Il consigliori (1973) - Martin Balsam in an incompetently shot (cinematography by Joe D'Amato) take on the Godfather. The sort of shite more common in this genre. Nice Riz Ortolani soundtrack, almost identical to the above.

Street Law (1974) - The sort of Italian policier I don't enjoy, even though Franco Nero dubs hmself, it's full of irritating, badly dubbed villains doing unspeakable things in silly ways.

Fear City (1984) - A strange film by Abel Ferrara, well made but full of sleazy nonsense. Hard to enjoy, hard to understand.  Padded out with stripping scenes.

Crime Busters (1978) - Just Spencer and Hill cracking jokes and beating folk up and trying to convince folk they're American.

Who Finds A Friend Finds A Treasure (1981) - Un-PC, possibly racist caricatures of tribesmen are the level of this unfunny Spencer and Hill thing.

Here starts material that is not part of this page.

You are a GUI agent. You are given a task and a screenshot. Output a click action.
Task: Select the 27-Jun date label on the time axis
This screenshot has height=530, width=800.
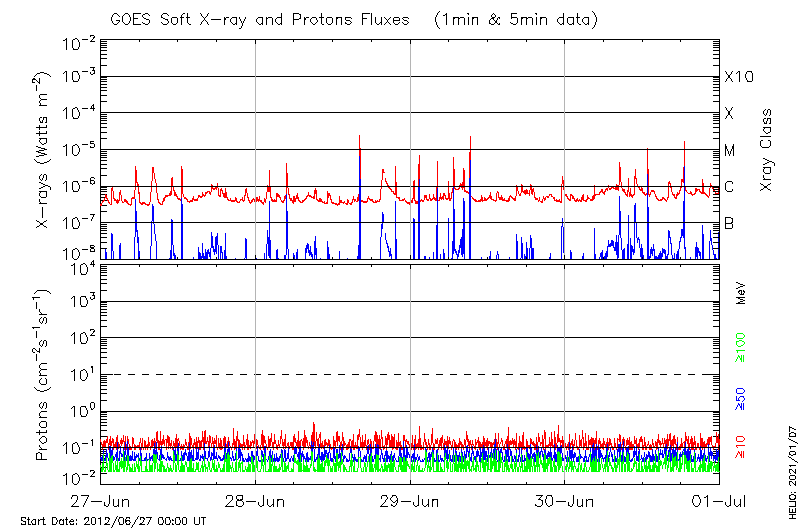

With the unlikely appearance of Jamaican poet/cultural icon Louise Bennett as tribal queen.


Bonus TV entry - Closed Circuit (1978) - Italian sci-fi western giallo made for Rai by Giuliano Montaldo. A Giuliano Gemma western is showing in a cinema, then a bullet is fired - an authentic western bullet. A King Kong float, Posters for Girl in Room 2A, A*P*E, Perfume of the Lady in Black and Tentacles show the cinematic landscape of Rome. It's not very good, takes a while to set up but the climax is incredibly memorable and tense. With Gemma's gunslinger shooting and throwing his cigarette butt through the screen into the audience. Doesn't quite make sense, though.